From mboxrd@z Thu Jan  1 00:00:00 1970
Return-Path: <linux-kernel-owner@vger.kernel.org>
Received: (majordomo@vger.kernel.org) by vger.kernel.org via listexpand
	id S1754501Ab1BACSh (ORCPT <rfc822;w@1wt.eu>);
	Mon, 31 Jan 2011 21:18:37 -0500
Received: from e4.ny.us.ibm.com ([32.97.182.144]:39355 "EHLO e4.ny.us.ibm.com"
	rhost-flags-OK-OK-OK-OK) by vger.kernel.org with ESMTP
	id S1754069Ab1BACSf (ORCPT <rfc822;linux-kernel@vger.kernel.org>);
	Mon, 31 Jan 2011 21:18:35 -0500
Date: Mon, 31 Jan 2011 18:18:31 -0800
From: "Paul E. McKenney" <paulmck@linux.vnet.ibm.com>
To: Linus Torvalds <torvalds@linux-foundation.org>
Cc: Benjamin Herrenschmidt <benh@kernel.crashing.org>,
        Peter Zijlstra <peterz@infradead.org>, Milton Miller <miltonm@bga.com>,
        akpm@linux-foundation.org, Anton Blanchard <anton@samba.org>,
        xiaoguangrong@cn.fujitsu.com, mingo@elte.hu, jaxboe@fusionio.com,
        npiggin@gmail.com, rusty@rustcorp.com.au, linux-kernel@vger.kernel.org
Subject: Re: call_function_many: fix list delete vs add race
Message-ID: <20110201021831.GB2158@linux.vnet.ibm.com>
Reply-To: paulmck@linux.vnet.ibm.com
References: <20110112150740.77dde58c@kryten>
 <1295288253.30950.280.camel@laptop>
 <smp-call-function-peter-reply@mdm.bga.com>
 <smp-call-function-move-writes@mdm.bga.com>
 <1296145360.15234.234.camel@laptop>
 <smp-call-function-list-race@mdm.bga.com>
 <smp-call-function-list-race-fix@mdm.bga.com>
 <1296508677.26581.84.camel@laptop>
 <1296519764.2349.325.camel@pasglop>
 <AANLkTikEo4Bbqn27nCO_xjwEuy9rkoqBjoOb_HeGw18D@mail.gmail.com>
MIME-Version: 1.0
Content-Type: text/plain; charset=iso-8859-1
Content-Disposition: inline
Content-Transfer-Encoding: 8bit
In-Reply-To: <AANLkTikEo4Bbqn27nCO_xjwEuy9rkoqBjoOb_HeGw18D@mail.gmail.com>
User-Agent: Mutt/1.5.20 (2009-06-14)
X-Content-Scanned: Fidelis XPS MAILER
Sender: linux-kernel-owner@vger.kernel.org
List-ID: <linux-kernel.vger.kernel.org>
X-Mailing-List: linux-kernel@vger.kernel.org

On Tue, Feb 01, 2011 at 11:39:13AM +1000, Linus Torvalds wrote:
> On Tue, Feb 1, 2011 at 10:22 AM, Benjamin Herrenschmidt
> <benh@kernel.crashing.org> wrote:
> > On Mon, 2011-01-31 at 22:17 +0100, Peter Zijlstra wrote:
> >> That's wrong:
> >>
> >>  ->foo =
> >>  LOCK
> >>  UNLOCK
> >>  ->bar =
> >>
> >> can be re-ordered as:
> >>
> >>  LOCK
> >>  ->bar =
> >>  ->foo =
> >>  UNLOCK
> >
> > Can it ? I though UNLOCK had a write barrier semantic ?
> 
> The re-ordering of ->foo and UNLOCK that Peter claims is definitely
> possible, and the unlock is not guaranteed to be a write barrier.
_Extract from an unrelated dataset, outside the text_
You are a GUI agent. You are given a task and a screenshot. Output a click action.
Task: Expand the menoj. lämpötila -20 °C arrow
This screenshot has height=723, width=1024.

The
> unlock just guarantees "release" consistency, which means that no
> previous reads or writes will be migrated down from within the locked
> region, but it is very much a one-way barrier, so a subsequent write -
> or more commonly a read - could easily migrate up past the unlock.
> 
> (Same for lock, except the permeability is obviously the other way
> around - "acquire" consistency)
> 
> > So yes, ->bar = can leak into the lock, as can ->foo =, but they can't
> > be re-ordered vs. each other because the implied barrier will keep ->foo
> > = in the same "domain" as the unlock itself.
> >
> > Or do other archs do something really nasty here that don't provide this
> > guarantee ?
> 
> I think we actually allow the accesses to ->bar and ->foo to be
> re-ordered wrt each other, exactly because they can *both* get
> re-ordered first into the locked region, and then after that they can
> get re-ordered wrt each other (because there is no other memory
> barrier).
> 
> So a "unlock+lock" is guaranteed to be equivalent to a full memory
> barrier (because an operation before the unlock cannot pass the
> unlock, and an access after the lock cannot percolate up before it).
> But the regular "lock+unlock" sequence is not, exactly because
> accesses outside of it are allowed to first leak in, and then not have
> ordering constraints within the locked region.
> 
> That said, we may have some confusion there, and I would *STRONGLY*
> suggest that architectures should have stronger lock consistency
> guarantees than the theoretical ones. Especially since x86 has such
> strong rules, and locking is a full memory barrier. Anybody with very
> weak ordering is likely to just hit more bugs.
> 
> And so while I'm not sure it's ever been documented, I do think it is
> likely a good idea to just make sure that "lock+unlock" is a full
> memory barrier, the same way "unlock+lock" is. I think it's
> practically true anyway on all architectures (with the possible
> exception of ia64, which I think actually implements real
> acquire/release semantics)

Documentation/memory-barriers.txt specifies this.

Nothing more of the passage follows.